Sunday, November 30, 2008

Too Close For Comfort

Ok so again I am going off topic today...I need an outlet for what just happened and this is the perfect place to do it.

I go out a lot. I can be responsible and irresponsible. Since one of my friend's lost his license I have been a bit more behaved, since I offer to drive him. He lives about 20-30 minutes away from me, so it's a bit of me going out of my way....But I like hanging out with my friends.

As we all know I have been hurriedly trying to get back to the normalcy I once knew. Burning the candle at both ends shall we say. But not in the partying aspect, just everything in general. Well it finally all caught up to me in one giant screeching halt....

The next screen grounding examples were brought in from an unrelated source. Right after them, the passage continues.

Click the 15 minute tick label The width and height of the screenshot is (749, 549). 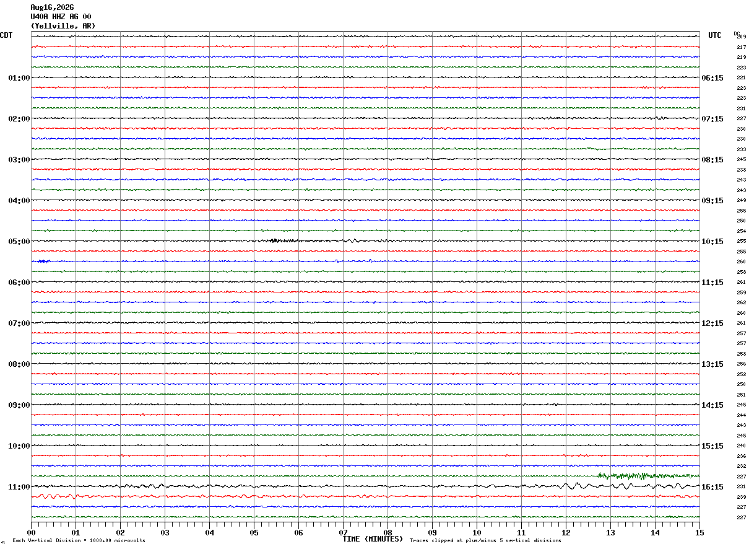(699, 532)
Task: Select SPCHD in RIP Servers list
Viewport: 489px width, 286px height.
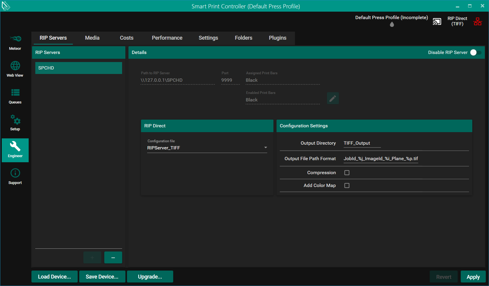Action: pyautogui.click(x=79, y=68)
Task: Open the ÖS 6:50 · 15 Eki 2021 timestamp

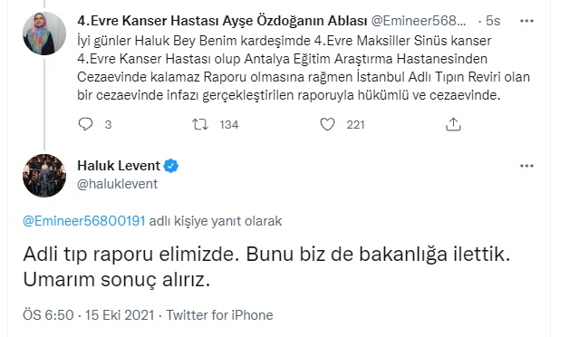Action: coord(89,315)
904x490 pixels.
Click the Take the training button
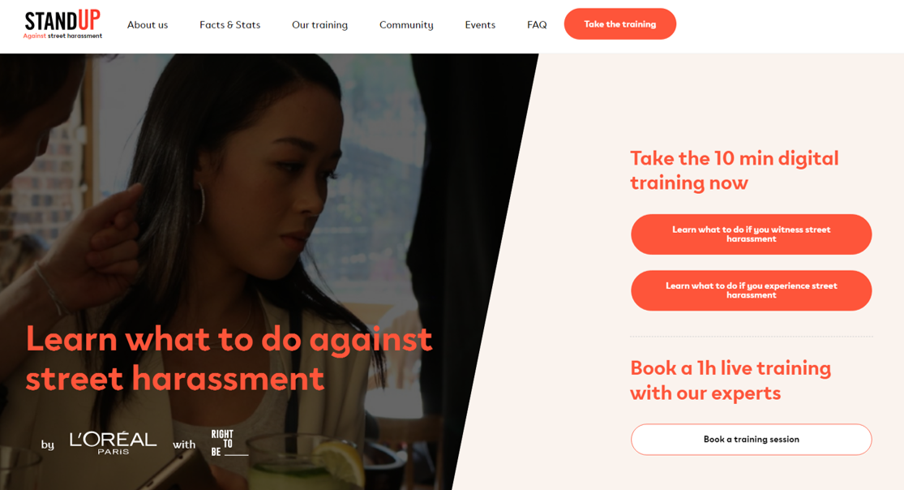619,24
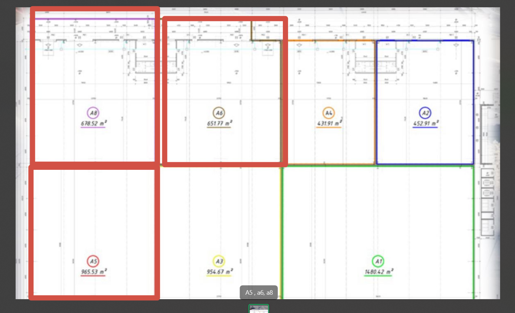Screen dimensions: 515x313
Task: Click the 954.67 m² area text
Action: click(x=219, y=272)
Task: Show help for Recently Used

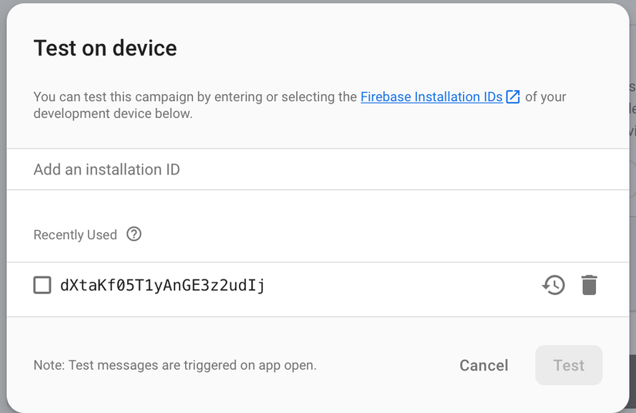Action: (134, 235)

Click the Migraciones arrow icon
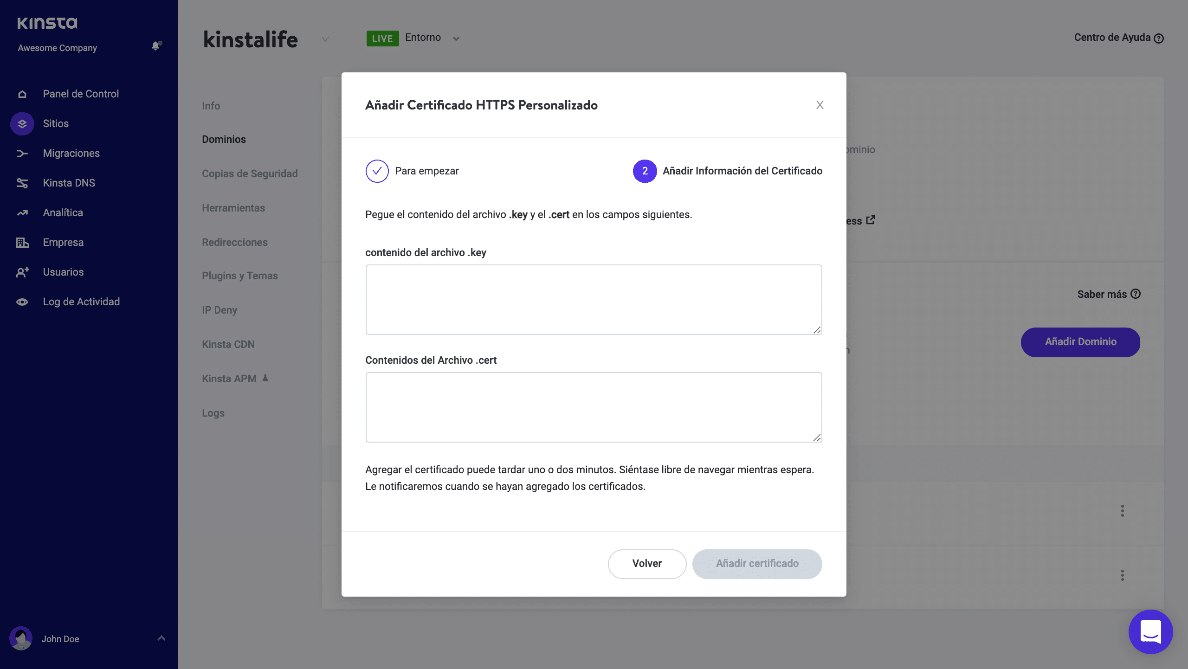tap(22, 154)
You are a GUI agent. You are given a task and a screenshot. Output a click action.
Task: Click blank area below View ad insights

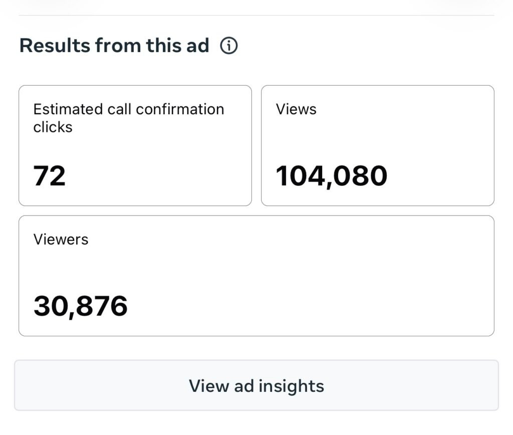pyautogui.click(x=256, y=423)
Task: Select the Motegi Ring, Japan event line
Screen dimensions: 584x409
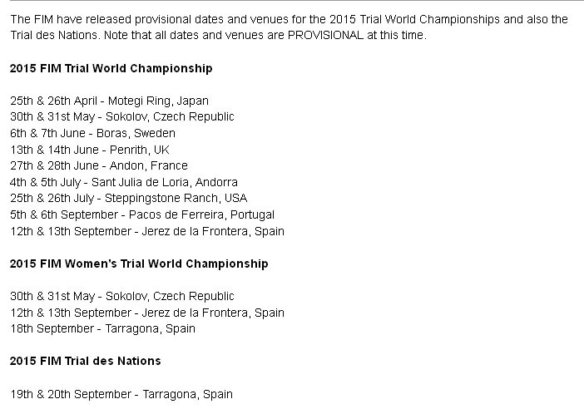Action: 109,101
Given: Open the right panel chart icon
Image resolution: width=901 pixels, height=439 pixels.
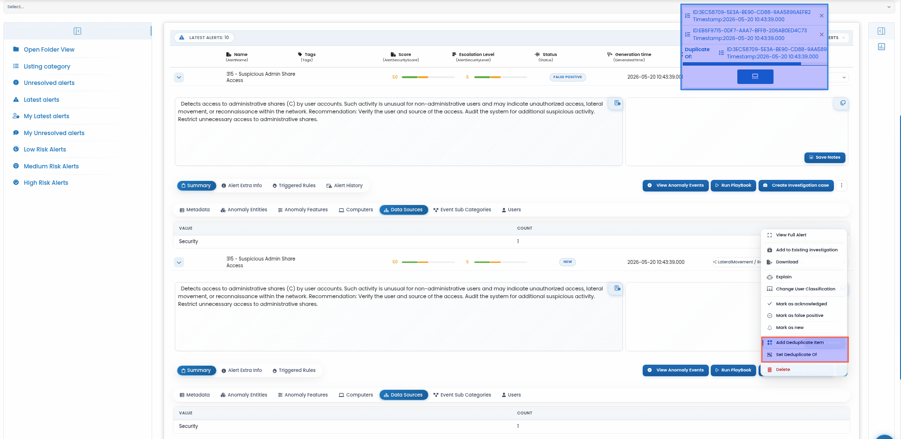Looking at the screenshot, I should point(881,47).

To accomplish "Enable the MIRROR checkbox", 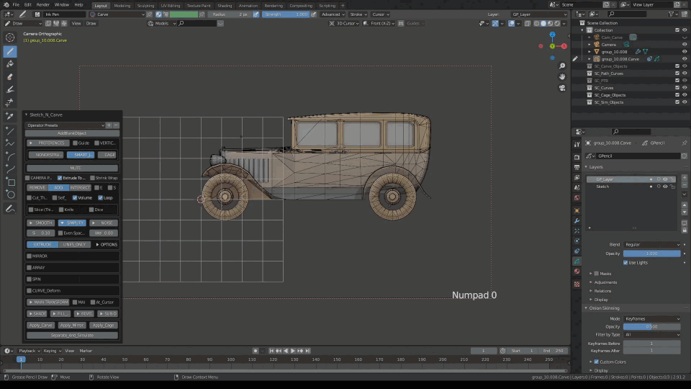I will [x=30, y=256].
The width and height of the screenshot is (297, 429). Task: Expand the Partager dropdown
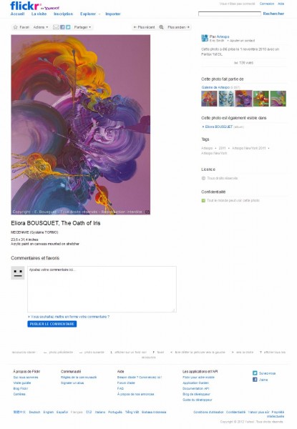pyautogui.click(x=82, y=27)
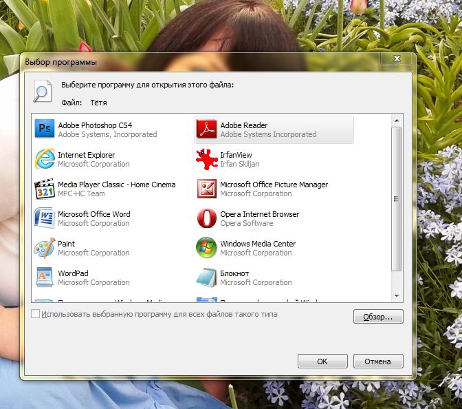The height and width of the screenshot is (409, 462).
Task: Select the Блокнот notepad icon
Action: tap(207, 277)
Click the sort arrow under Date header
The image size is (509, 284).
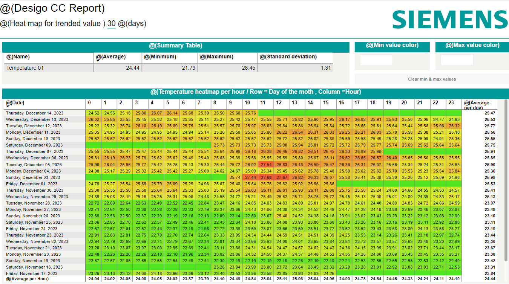(8, 106)
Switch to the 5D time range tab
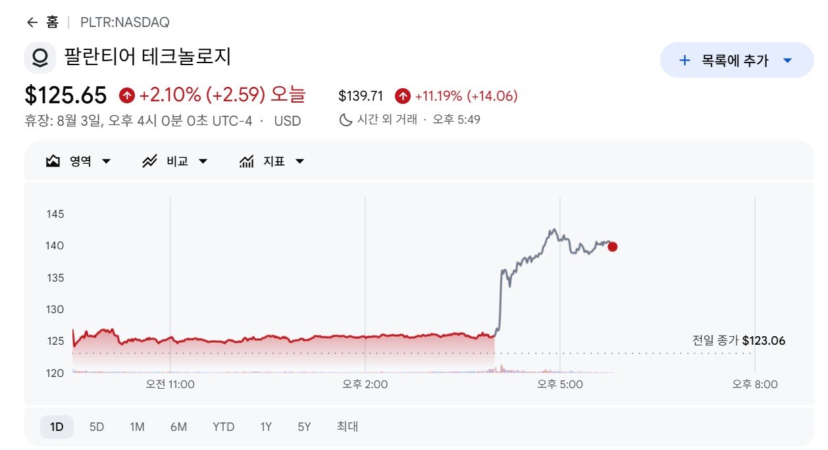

I was being the good friend, I was the designated driver tonight so i picked up my friend. I had also been running all day since about 430am. We went to the normal watering hole, I behaved...I knew that I had to drive and that I was already exhausted. We left, I dropped him off, I start back home. I was tired...physically exhausted. I was drowsy at the wheel...bad combination. I was at most 5 minutes from my house at the town line and I dozed off for all of 5 seconds. That's all I needed....I woke up the car listed heavily to the left, I think I was on an embankment of some sort. I plowed into a telephone pole that snapped into god knows how many pieces. That's all I remember about the accident. I think I hit my head on the steering wheel. I "came to" and I was disoriented. I didn't know what way was up. I heard a bzzzzzzzzt and saw sparks, a downed power line, entirely too close to the car. I yelled for help, it was 1230am nobody was going to hear me. It's a futile effort. I undid my seat belt and fell out of the seat, the car was upside down. I needed to find a way out, fast. Who knows what was leaking. I some how managed to shimmy out of the sunroof, back on the grass, pulling on the passenger door frame. I got out...holy hell I got out.

The rest of the night was an emotional blur. I don't know if I have ever cried that much just out of sheer terror and gratefulness. I was shaking worse than someone with Parkinson's...still am. I was taken to the hospital, questioned by the police, the whole 9 yards. I have never been in a car accident before, and everybody who saw the car could not believe that I was standing, talking, functioning. Even the people in the hospital anticipated a horrific trauma victim, not someone who was wide awake without a single broken bone. I escaped with a sprained wrist, bruises from the force against the seat belt, cut on my forehead, and giant egg on my forehead.

I was a cynical person, skeptical about god....a higher being....miracles....any of that. Well someone was watching over me tonight. It wasn't my time. Someone took care of me...and I can only say, thank you. Thank you from the bottom of my heart for allowing me to live to see another day.